### WORK INSTRUCTIONS
Can you pull out everything in the material from the line containing "Given: Click warning" down to the line containing "Looking at the", both lines included, repeating it word for word but without the pictures?

### DATA ENTRIES
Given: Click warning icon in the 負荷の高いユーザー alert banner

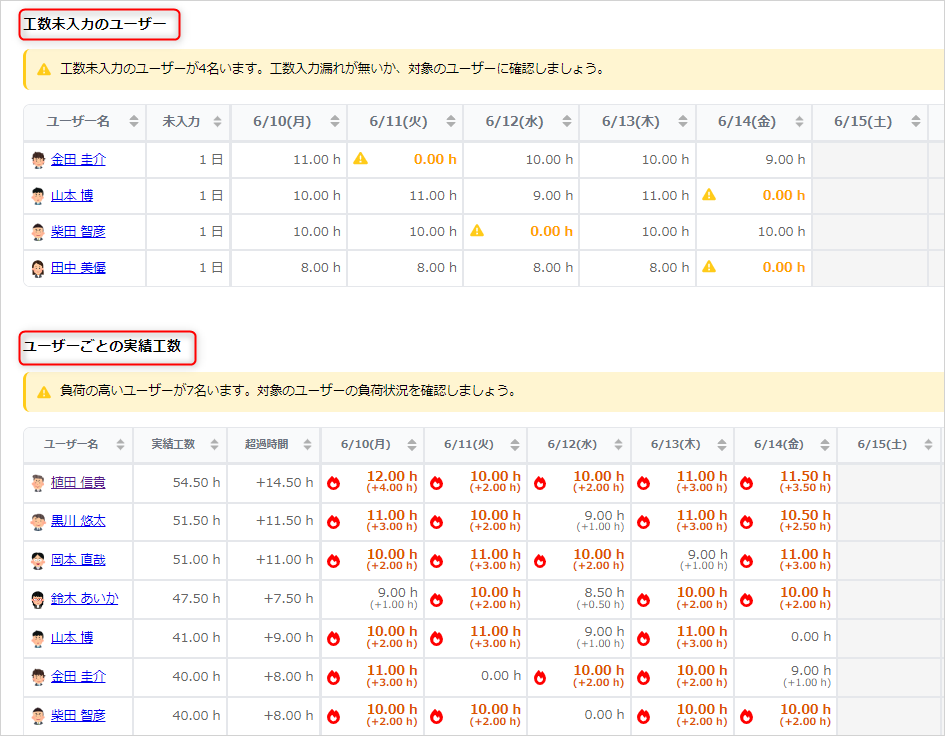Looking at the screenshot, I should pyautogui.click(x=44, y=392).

==

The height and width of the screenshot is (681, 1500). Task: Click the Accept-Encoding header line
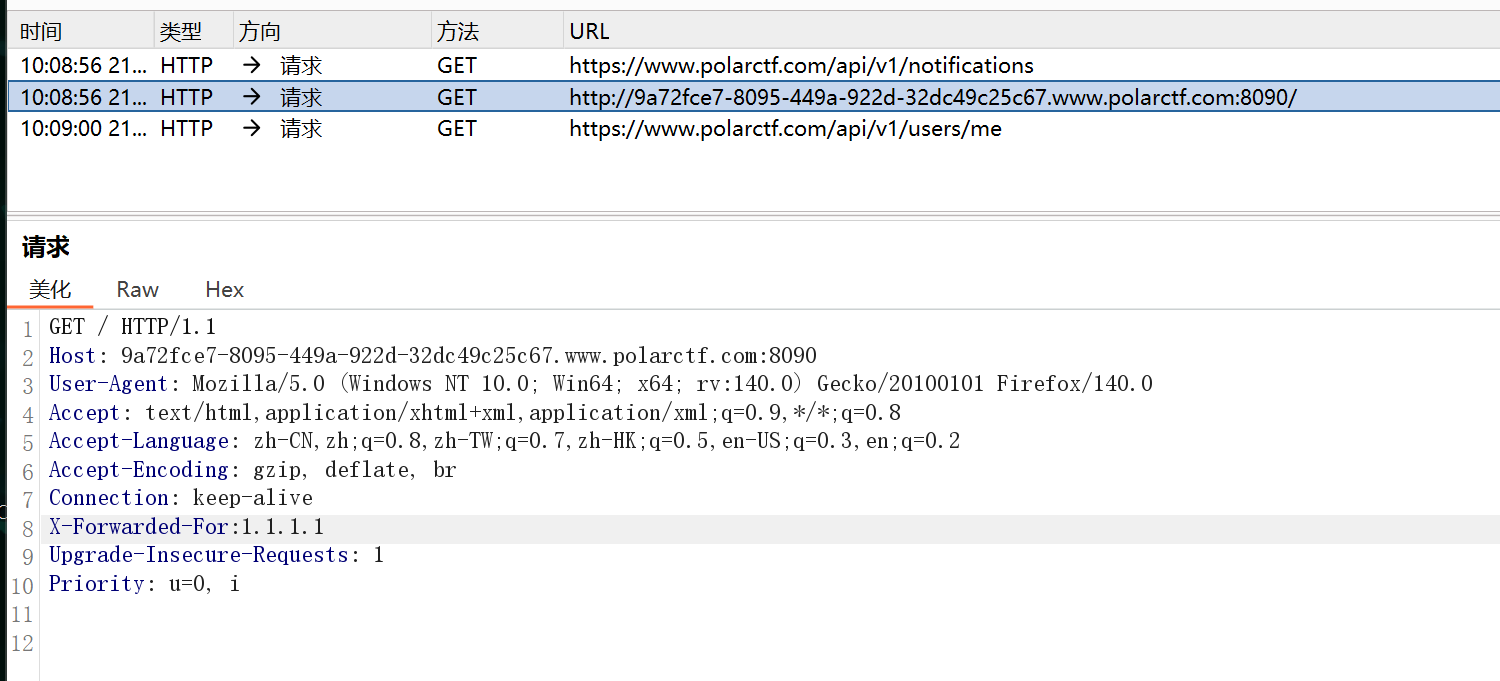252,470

--

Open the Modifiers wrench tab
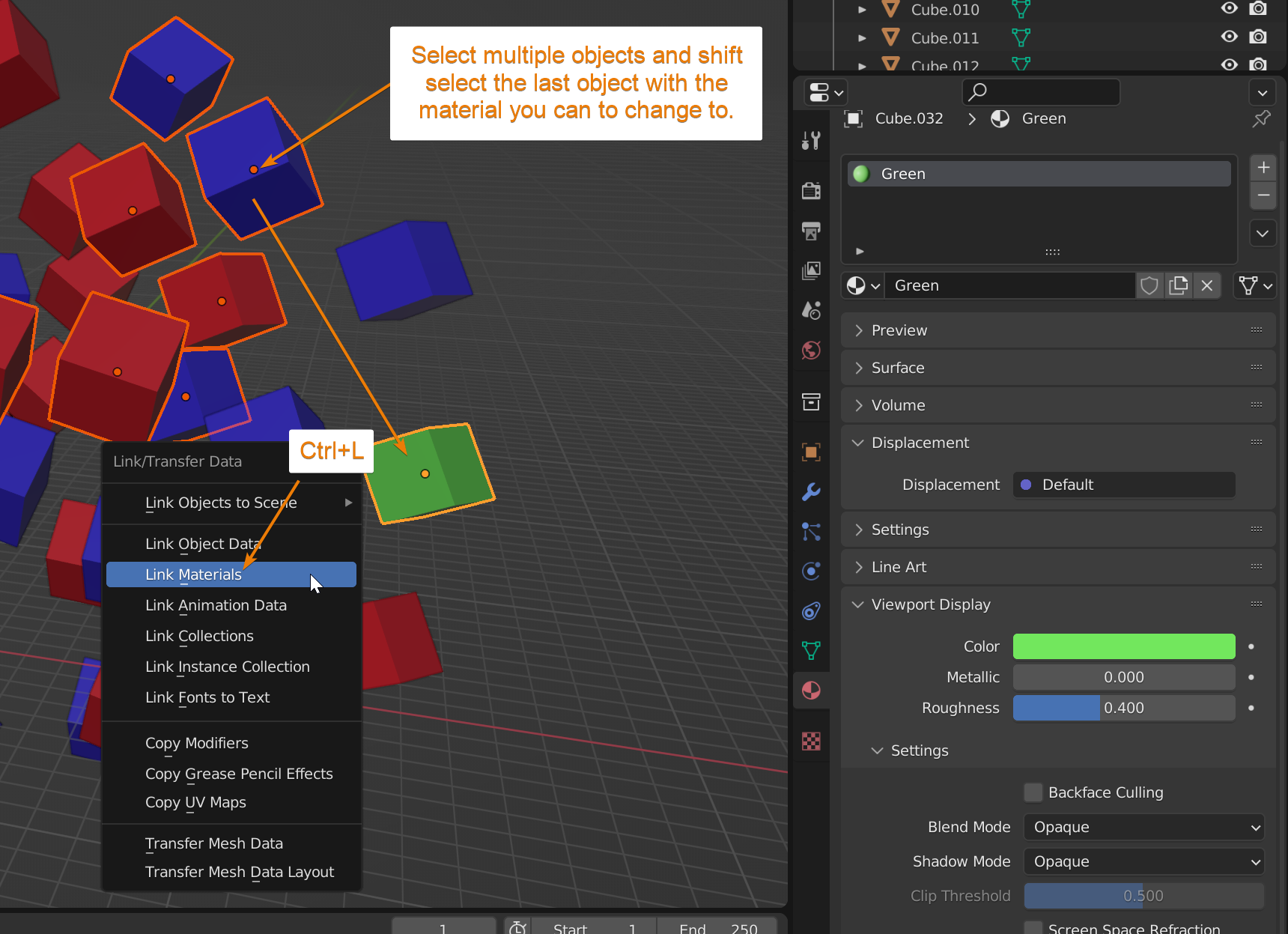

### REPLY
Given: Click warning icon in the 負荷の高いユーザー alert banner

Looking at the screenshot, I should pyautogui.click(x=44, y=392).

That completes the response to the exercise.